While almost all of our founders are technical (given the technical nature of enterprise software), we admire founders who also have “sales grit.” Enterprise software isn’t the sexiest topic to sell, so having a founder who can double as a sales champion with a passion, fire, and drive for enterprise software makes a world of difference.

If I'm coming to pitch to you or your firm, what's the one piece of advice you'd give me?

The #1 piece of advice I give to founders is to paint the story of a larger and long-term vision for your company. Too often, we see pitches for features, rather than massive markets that founders are taking on and tackling.

How would you describe your own personal mission and values, and how do they impact the way you invest?
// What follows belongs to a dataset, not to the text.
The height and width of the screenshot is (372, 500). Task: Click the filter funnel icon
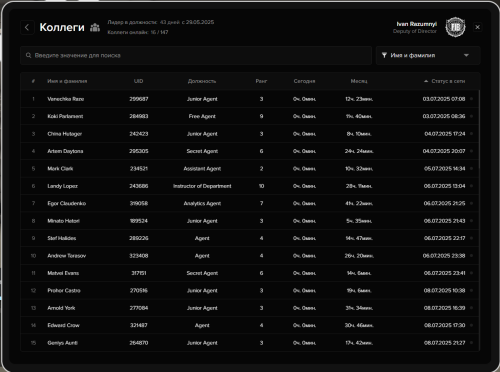pyautogui.click(x=384, y=55)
As the daughter of immigrants, my life has been driven by the appreciation that service to others gives life purpose and meaning. Outside of Work-Bench, I am a longtime GED educator, where I tutor adult students on high-school equivalency and college prep. This drives why building a dynamic and giving community at Work-Bench has been such a meaningful and important experience in my life. Over the past 7 years, it’s been amazing to see how our enterprise community of founders, operators, corporates, and others support one another to help tackle the biggest enterprise challenges together and knowledge-share. This support system has proven even more crucial as our world’s were turned upside-down and moved online, at home during the pandemic.

What do you like best about investing in NYC, and what’s your outlook on the future of NYC tech?

The pizza :)

Building a hub for all things enterprise tech in NYC has been a part of our core mission since starting Work-Bench 6 years ago and we continue to be extremely bullish on investments in enterprise software in NYC with over 70% of our portfolio based in the city. We believe the next generation of enterprise tech giants will come out of NYC, given its density of Fortune 500 customers and the incredible advantage of building next to your customers. Since 2014, there has been over $13B of venture funding towards enterprise startups in NYC alone. Our recent “State of Enterprise Tech in NYC: 1H 2020 Funding Report” (check it out at www.work-bench.com/blog) proved that NYC enterprise software continues to grow, with Q2 2020 setting record highs for deal activity and deal value since 2014, despite challenges from COVID-19.